Stored records:

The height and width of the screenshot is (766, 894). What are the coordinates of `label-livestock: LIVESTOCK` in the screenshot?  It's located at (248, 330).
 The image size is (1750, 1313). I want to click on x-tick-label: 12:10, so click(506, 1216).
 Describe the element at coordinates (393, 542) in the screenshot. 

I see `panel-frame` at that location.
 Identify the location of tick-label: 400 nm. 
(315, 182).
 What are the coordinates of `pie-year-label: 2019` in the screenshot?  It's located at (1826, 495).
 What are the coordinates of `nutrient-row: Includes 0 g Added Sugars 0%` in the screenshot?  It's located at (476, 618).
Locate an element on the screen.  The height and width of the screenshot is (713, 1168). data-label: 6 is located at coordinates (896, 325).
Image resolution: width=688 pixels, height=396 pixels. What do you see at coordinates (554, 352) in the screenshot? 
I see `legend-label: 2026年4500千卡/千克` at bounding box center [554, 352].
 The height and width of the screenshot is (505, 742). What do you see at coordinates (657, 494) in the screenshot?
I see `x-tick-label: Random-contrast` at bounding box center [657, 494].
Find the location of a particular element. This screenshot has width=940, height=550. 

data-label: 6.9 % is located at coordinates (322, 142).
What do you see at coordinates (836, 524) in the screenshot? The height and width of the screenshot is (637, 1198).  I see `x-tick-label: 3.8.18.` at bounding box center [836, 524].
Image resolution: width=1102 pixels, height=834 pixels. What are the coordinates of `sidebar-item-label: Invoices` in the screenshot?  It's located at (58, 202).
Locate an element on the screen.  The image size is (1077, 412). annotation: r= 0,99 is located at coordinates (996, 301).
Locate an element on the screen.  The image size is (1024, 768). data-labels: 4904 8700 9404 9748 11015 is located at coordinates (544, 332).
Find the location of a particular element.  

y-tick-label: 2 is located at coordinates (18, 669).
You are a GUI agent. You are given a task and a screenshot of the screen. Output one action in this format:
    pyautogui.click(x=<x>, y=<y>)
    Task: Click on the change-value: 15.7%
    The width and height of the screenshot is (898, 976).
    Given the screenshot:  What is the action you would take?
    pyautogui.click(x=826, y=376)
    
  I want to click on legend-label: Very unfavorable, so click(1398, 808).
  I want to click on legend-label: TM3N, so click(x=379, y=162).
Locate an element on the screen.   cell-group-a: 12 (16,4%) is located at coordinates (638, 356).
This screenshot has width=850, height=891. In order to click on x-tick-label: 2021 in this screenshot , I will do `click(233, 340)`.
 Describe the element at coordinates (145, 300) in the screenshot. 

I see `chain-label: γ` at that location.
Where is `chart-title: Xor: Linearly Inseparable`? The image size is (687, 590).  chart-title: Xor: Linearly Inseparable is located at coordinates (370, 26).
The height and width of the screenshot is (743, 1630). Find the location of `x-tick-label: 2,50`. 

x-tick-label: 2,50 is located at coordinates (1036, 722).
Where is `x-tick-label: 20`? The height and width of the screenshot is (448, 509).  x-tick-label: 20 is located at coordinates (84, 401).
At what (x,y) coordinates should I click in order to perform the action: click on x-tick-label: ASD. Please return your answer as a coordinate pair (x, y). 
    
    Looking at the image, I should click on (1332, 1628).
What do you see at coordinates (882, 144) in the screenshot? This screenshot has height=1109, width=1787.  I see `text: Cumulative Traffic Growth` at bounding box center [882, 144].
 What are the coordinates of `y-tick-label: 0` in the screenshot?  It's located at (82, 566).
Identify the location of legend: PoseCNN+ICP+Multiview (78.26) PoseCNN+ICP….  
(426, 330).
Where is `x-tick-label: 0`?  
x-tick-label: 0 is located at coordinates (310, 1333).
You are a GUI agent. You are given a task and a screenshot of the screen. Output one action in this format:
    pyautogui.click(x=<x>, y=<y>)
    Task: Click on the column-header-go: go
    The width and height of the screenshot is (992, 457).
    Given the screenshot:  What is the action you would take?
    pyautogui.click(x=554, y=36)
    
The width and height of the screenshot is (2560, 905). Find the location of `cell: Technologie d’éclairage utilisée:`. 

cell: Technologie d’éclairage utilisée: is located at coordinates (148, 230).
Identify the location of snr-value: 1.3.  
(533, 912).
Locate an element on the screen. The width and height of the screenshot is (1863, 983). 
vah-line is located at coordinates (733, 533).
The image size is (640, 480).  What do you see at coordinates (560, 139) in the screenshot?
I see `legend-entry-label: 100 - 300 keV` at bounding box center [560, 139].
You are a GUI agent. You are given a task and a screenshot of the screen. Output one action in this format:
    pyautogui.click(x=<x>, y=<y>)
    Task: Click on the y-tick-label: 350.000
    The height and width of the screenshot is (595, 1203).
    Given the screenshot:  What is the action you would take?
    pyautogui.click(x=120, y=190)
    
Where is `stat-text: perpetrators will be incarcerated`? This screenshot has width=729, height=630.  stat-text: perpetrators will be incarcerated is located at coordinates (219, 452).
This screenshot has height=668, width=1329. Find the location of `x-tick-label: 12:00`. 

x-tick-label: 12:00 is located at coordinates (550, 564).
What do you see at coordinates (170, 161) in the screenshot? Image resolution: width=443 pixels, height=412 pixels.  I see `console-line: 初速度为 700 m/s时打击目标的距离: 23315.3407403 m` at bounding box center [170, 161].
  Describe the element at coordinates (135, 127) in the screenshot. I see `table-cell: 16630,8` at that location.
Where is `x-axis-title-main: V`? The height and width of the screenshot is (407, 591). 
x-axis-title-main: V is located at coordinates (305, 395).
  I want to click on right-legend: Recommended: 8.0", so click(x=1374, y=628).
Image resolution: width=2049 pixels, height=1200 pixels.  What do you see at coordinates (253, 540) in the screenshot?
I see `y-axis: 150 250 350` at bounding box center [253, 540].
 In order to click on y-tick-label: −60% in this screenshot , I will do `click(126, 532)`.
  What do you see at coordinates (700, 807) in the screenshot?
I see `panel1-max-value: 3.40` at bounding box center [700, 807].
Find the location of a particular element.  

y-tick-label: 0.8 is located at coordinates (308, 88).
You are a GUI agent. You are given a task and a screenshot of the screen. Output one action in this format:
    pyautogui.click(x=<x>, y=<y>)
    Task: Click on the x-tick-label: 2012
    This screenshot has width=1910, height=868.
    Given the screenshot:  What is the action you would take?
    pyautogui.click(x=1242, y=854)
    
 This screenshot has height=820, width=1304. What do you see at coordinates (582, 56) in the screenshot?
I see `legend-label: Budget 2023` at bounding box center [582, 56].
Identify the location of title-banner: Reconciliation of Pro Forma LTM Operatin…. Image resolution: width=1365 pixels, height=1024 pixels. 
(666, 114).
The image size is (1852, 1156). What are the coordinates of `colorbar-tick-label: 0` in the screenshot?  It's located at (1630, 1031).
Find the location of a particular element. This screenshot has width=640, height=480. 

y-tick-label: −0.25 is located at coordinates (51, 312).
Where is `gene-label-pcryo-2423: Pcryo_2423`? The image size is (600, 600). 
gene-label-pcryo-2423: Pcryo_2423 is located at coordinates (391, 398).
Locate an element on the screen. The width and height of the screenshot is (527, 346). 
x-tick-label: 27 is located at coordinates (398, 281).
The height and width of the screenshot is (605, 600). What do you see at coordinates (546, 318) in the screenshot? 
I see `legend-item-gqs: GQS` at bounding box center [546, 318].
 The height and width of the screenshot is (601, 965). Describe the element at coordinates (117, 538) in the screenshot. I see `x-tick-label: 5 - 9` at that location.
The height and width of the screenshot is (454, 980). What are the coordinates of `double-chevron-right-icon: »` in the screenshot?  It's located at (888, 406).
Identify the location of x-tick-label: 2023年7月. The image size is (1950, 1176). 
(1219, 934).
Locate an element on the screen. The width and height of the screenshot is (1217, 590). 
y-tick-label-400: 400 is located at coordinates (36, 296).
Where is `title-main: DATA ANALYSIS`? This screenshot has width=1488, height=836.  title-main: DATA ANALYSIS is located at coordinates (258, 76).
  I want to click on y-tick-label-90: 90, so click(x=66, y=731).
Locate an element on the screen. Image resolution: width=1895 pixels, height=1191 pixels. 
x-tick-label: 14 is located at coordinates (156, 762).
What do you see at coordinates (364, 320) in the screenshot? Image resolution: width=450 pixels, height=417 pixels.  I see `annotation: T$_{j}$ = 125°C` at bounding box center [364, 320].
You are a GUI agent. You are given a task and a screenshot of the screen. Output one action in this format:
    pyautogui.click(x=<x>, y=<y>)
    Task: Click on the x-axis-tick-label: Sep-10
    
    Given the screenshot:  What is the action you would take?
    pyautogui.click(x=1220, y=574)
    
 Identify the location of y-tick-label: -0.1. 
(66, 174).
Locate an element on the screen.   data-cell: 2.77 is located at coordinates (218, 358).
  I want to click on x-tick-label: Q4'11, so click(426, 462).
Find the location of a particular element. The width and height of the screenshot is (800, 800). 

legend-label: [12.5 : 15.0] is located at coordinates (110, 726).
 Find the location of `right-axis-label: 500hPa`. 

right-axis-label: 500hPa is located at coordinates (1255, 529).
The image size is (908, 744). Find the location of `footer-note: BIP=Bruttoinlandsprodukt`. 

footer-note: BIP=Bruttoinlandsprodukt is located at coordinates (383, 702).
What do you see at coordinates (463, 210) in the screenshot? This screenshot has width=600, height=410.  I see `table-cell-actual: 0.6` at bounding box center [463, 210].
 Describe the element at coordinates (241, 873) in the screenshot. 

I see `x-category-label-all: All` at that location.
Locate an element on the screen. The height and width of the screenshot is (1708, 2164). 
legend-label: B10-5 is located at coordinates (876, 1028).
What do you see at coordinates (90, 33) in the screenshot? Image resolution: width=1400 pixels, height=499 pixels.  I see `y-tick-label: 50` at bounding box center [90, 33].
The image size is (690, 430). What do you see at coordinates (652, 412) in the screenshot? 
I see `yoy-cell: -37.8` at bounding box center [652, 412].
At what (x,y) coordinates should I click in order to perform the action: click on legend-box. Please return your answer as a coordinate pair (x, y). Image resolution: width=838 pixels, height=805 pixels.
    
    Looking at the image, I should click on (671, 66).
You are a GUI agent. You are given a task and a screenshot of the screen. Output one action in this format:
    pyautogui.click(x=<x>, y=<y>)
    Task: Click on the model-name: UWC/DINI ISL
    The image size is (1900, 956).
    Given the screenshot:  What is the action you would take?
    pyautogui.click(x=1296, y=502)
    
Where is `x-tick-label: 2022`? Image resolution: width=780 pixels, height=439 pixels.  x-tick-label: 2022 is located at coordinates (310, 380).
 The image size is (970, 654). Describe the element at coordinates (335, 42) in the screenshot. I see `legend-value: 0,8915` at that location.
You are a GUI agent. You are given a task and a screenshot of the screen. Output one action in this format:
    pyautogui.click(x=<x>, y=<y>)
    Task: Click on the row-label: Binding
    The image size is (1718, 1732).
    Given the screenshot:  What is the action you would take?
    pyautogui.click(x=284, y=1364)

GOAL OF THE EXERCISE:
Reproduce verbatim the stretch of the data above, from the line that contains "Identify the location of legend: PoseCNN+ICP+Multiview" through the line that contains "x-tick-label: 0 is".

SOLUTION TO THIS TASK:
Identify the location of legend: PoseCNN+ICP+Multiview (78.26) PoseCNN+ICP….  
(426, 330).
Where is `x-tick-label: 0`?  
x-tick-label: 0 is located at coordinates (310, 1333).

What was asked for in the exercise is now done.